風も冷たくなってきていて、美咲さんは肩をすぼめている。
駅の改札前に立ち止まったまま、夜になってしまった知らない町の佇まいに心細さを覚えた。
美咲さんが携帯を取り出しながらぼくから離れた。
「もしもし、わたし。うん――それがドジな子でよう、今頃やっと川崎大師についたんだわ。どえりゃあ疲れたわ。こんなに暗くなってもうて、お母さんの家、探せるかな。わかっとる。

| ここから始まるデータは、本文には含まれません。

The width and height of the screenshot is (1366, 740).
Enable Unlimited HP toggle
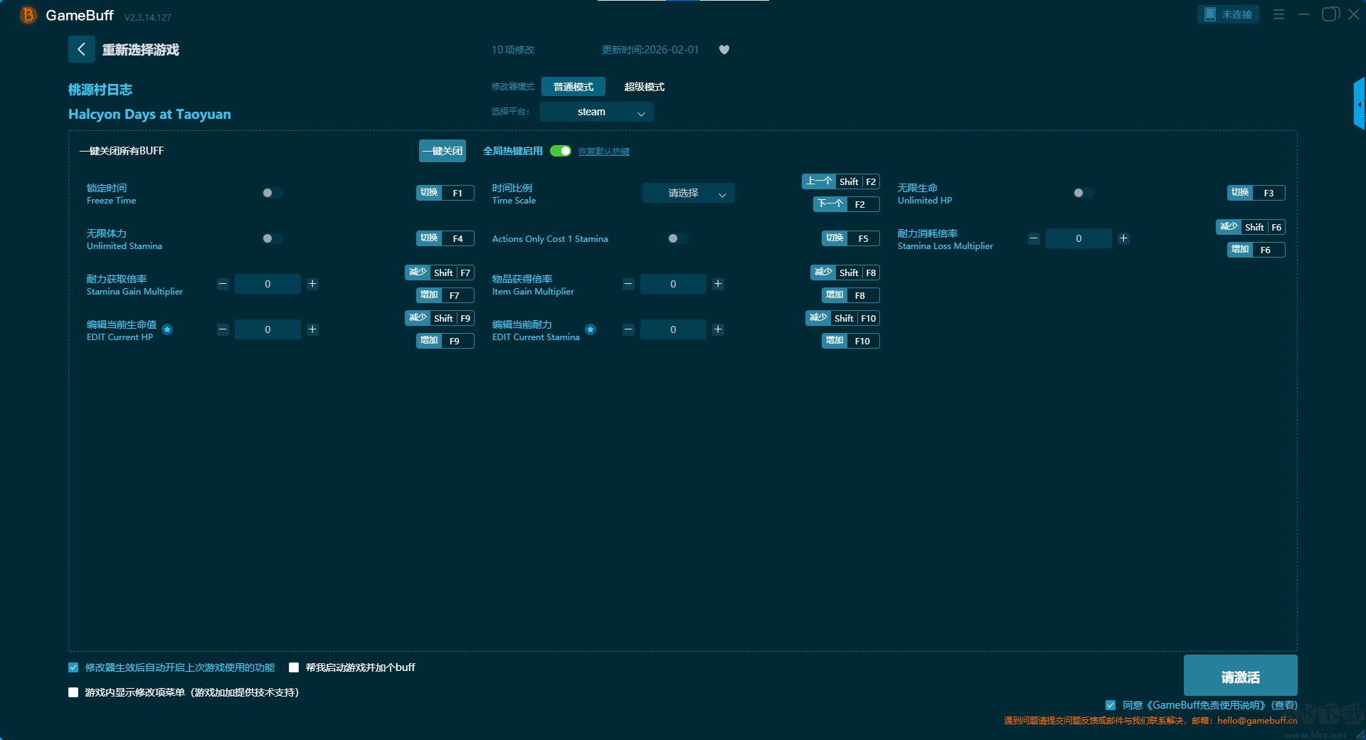[1083, 193]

わかっとるって――うん、じゃ」
本人は声を潜めて話しているつもりなのだろうけど、丸聞こえだ。
ひどい言われようだが怒る元気もなかった。
ぼくも井上さんに電話を入れて簡単に状況を説明して時間がずれ込んでいることの報告をしたたあと、ポケットから地図を出して美咲さんのお母さんの住所の、印を付けた場所を確認した。
美咲さんも疲れているだろうけど、ぼくだって疲れていた。
電話を終えた美咲さんが戻ってきた。
「行きますか」
声をかけて促すと、無言で頷く。その様子に、年相応の頼りなげな幼さがかいま見えた。